[Required work] Could you reproduce, from the records below, everything from the line with "Where should I click to: Click" down to the line with "Tick the checkbox for the admin user", keeping both of those lines and changing nothing?

[Extracted data]
####################
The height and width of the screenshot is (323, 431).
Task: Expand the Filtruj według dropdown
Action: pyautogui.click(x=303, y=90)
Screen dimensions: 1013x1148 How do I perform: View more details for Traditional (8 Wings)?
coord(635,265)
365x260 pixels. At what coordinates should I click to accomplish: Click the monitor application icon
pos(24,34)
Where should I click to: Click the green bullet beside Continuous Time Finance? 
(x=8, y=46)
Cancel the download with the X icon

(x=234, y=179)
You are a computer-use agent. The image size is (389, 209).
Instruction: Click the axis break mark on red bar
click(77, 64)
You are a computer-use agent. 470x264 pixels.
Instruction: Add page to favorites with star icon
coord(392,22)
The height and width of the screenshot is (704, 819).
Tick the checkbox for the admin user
####################
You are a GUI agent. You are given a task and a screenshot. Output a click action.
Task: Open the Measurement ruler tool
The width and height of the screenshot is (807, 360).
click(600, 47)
####################
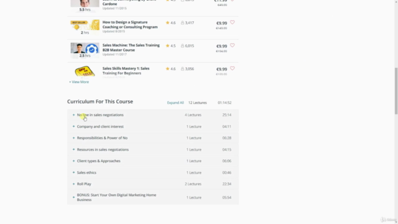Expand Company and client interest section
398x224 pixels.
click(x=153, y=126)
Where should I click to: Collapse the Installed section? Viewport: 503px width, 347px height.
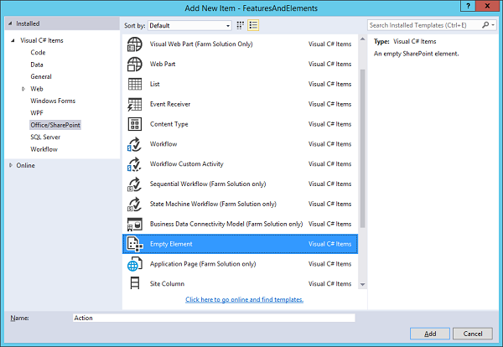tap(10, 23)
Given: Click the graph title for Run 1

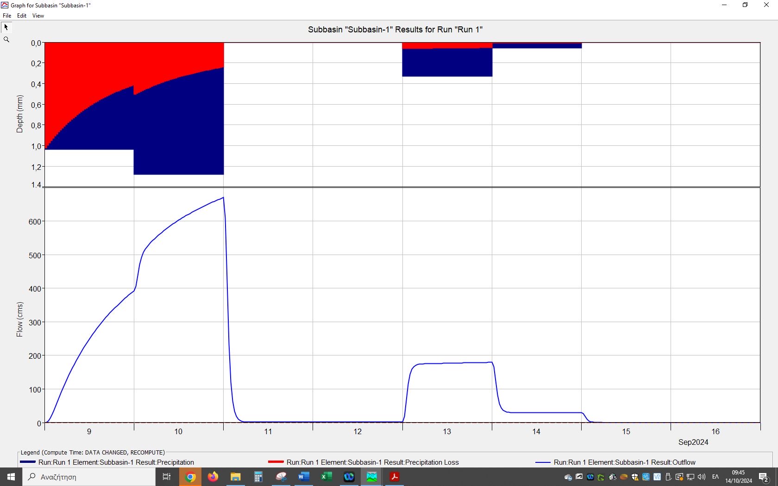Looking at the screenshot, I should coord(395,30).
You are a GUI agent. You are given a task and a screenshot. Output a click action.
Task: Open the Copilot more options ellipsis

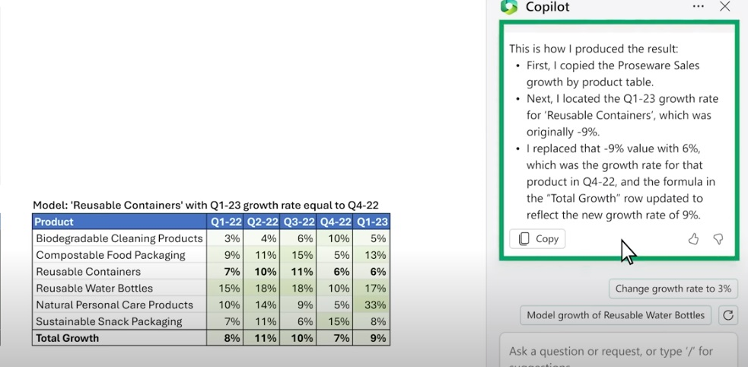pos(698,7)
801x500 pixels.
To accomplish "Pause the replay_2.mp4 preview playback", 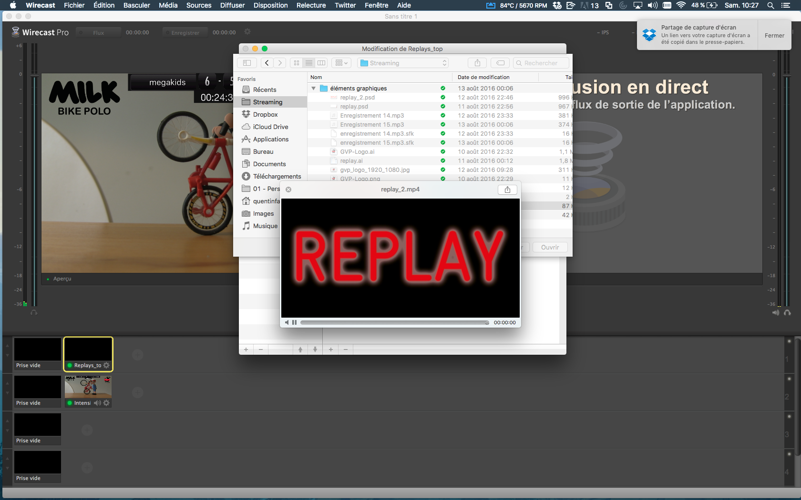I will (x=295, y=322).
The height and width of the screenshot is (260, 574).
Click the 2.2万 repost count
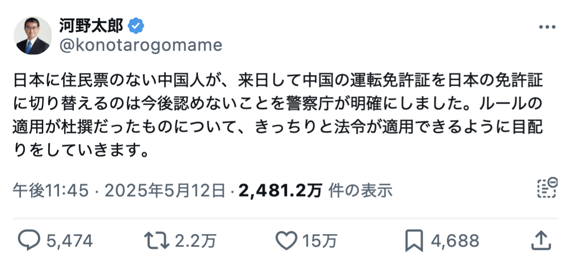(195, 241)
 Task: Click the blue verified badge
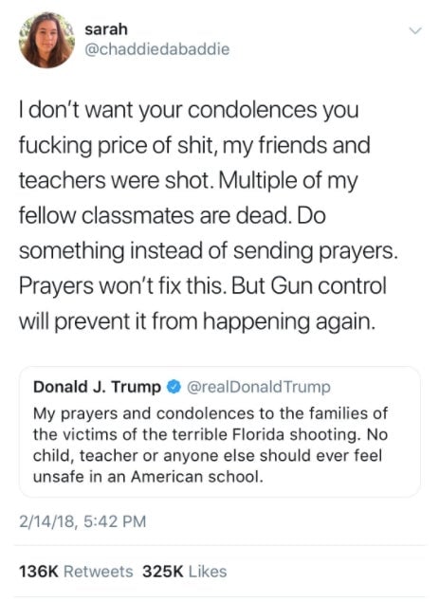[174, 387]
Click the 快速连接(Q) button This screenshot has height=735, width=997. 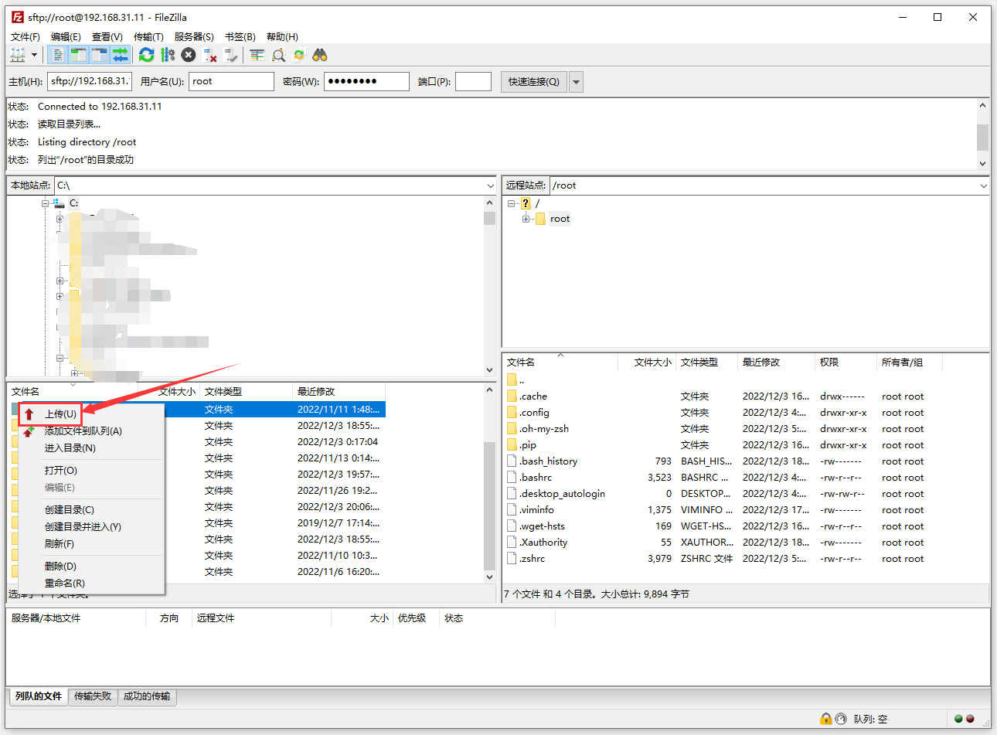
####################
[Expected answer]
Where should I click to: Click the green bullet beside Continuous Time Finance? 
(x=8, y=46)
Cancel the download with the X icon

(x=234, y=179)
You are a computer-use agent. The image size is (389, 209).
Instruction: Click the axis break mark on red bar
click(77, 64)
You are a computer-use agent. 470x264 pixels.
Instruction: Add page to favorites with star icon
coord(392,22)
The height and width of the screenshot is (704, 819).
Tick the checkbox for the admin user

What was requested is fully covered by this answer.